Macropinocytosis blockers rescue AJ formation in reggie-knockdown cells. (A–D) E-cadherin-EGFP (E-cad-EGFP)–transfected shR1 cells showed a recovery of AJ formation when treated with the macropinocytosis blockers amiloride (A), Rac1 (B), and PI3K (LY294002, D) but not when treated with the PLC blocker U-73122 (C). Selected areas showed cell contacts between E-cad–EGFP expressing and nontransfected cells for better visualization. Scale bars, 5 μm. (E) shLuc and shR1 cells were either nonstimulated (EGF 0 min) or stimulated with 10 ng/ml EGF for 20 min and immunostained with an antibody against the phosphorylated PI3K subunits p85 and p55 (P-PI3K).

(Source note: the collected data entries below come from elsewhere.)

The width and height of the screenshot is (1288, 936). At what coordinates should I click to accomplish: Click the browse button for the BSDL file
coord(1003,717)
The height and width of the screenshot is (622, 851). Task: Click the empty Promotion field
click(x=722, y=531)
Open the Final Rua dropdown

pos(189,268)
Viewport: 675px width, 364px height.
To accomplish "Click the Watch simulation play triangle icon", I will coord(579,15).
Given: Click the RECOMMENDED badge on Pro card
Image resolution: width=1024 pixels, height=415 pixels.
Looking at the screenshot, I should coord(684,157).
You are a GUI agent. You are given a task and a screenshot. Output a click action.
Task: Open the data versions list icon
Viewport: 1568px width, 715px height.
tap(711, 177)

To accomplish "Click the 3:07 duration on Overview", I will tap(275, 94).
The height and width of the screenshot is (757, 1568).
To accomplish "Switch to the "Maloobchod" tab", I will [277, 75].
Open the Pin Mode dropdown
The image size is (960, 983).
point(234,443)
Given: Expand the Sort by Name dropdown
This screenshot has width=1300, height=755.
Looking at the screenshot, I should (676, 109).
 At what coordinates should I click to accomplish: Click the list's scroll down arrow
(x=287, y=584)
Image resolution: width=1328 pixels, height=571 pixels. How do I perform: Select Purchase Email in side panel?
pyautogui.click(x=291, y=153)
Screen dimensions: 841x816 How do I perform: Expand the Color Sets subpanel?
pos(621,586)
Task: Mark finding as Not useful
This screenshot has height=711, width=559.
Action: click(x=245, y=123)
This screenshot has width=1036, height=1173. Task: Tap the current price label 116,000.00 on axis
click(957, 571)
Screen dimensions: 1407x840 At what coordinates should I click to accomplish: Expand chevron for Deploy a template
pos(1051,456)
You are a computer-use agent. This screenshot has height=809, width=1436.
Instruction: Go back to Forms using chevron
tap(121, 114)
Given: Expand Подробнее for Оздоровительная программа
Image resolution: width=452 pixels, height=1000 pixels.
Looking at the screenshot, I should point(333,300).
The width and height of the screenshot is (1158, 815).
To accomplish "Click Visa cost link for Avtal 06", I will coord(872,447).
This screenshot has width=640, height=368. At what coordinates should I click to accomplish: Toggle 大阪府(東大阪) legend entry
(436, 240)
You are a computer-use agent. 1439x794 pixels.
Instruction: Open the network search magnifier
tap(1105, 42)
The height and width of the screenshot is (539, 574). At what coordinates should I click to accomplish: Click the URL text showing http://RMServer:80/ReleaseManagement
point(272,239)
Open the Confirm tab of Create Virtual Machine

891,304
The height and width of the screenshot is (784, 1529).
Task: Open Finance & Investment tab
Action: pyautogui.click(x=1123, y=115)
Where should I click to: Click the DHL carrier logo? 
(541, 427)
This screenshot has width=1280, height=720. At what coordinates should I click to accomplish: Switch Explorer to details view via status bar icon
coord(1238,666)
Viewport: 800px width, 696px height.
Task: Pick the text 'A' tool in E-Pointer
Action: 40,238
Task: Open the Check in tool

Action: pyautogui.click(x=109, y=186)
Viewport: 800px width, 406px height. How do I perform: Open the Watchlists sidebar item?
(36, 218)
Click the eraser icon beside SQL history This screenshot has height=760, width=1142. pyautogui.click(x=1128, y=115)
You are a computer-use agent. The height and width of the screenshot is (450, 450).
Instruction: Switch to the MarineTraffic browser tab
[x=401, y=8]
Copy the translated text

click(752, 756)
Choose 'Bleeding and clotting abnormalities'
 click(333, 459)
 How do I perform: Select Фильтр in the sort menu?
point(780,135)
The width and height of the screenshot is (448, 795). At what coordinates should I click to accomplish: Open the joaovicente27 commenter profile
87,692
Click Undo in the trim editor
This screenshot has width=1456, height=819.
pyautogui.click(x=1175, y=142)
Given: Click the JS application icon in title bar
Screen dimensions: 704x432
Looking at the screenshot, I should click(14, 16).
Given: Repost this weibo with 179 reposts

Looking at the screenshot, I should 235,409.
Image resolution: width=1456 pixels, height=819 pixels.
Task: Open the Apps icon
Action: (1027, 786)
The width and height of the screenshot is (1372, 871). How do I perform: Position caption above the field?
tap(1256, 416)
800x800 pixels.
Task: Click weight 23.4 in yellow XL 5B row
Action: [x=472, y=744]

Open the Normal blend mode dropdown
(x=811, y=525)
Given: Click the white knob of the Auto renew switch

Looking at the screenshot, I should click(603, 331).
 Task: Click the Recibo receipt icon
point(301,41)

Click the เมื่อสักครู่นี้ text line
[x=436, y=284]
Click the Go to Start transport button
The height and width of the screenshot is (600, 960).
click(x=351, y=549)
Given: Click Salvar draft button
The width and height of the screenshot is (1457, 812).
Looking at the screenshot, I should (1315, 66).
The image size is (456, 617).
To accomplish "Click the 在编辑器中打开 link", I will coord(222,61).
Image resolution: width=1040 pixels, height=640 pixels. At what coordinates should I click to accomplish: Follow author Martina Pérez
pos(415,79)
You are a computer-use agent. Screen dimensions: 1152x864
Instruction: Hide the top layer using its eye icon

The weak staining of nonstimulated cells contrasts with the stronger signals after EGF stimulation, particularly in shLuc cells. Phosphorylated PI3K subunits accumulated at cell contacts in the apical pole of shR1 cells (boxed area), as opposed to a more widespread distribution in shLuc cells at apical and basal regions. Scale bars, 20 μm. (F) E-cad-EGFP–labeled vesicles of EGF-stimulated control shLuc and shR1 cells were monitored by time-lapse recordings at the focal plane of AJs for 1 min. The vesicle tracks were traced as indicated by the lines (right). Scale bars, 5 μm. (G) The quantification of E-cadherin vesicles emerging into the focal plane of AJs showed a significant increase in shR1 over control shLuc cells (n = 10, ***p < 0.001, t test, mean ± SEM). (H) E-cad-EGFP– and reggie-1-mRFP (R1-mRFP)– cotransfected A431 cells were stimulated with EGF for 15 min. A selected frame (boxed areas) showed that both proteins were colocalized at the same vesicles and tubulovesicular structures. Scale bars: 10 μm.

FIGURE 9:

Model of the role of reggies and PrP in AJ formation. (A) In epithelial cells, PrP homophilic trans-interactions trigger clustering of PrP in reggie microdomains and activate Src-family tyrosine kinases at cell–cell contacts. This activated pool of Src kinases seems to be necessary for the correct phosphorylation of the Y845 residue of the EGFR during EGF stimulation. In addition, Y845 phosphorylation might be required for the proper autophosphorylation of various other tyrosine residues of the receptor, especially the Y1045 residue, which is known to be associated with the c-cbl–dependent EGFR internalization. EGF stimulation of EGFR at the PM, in turn, triggers the macropinocytosis of E-cadherin from AJs, which is recycled back to the cell contacts sites for the formation of new AJs. (B) The down-regulation of reggies or PrP generates a decrease in Src activation and an overall reduction in EGFR tyrosine phosphorylation during EGF stimulation. This impairs EGFR endocytosis, leading to the retention of the receptor at the PM and to the reduction in the activation of downstream molecules known to require EGFR-signaling endosomes. The increased surface EGFR signaling causes an enhanced macropinocytosis of E-cadherin from AJs. Thus the accelerated macropinocytosis and subsequent recycling of E-cadherin negatively affects the formation of AJs.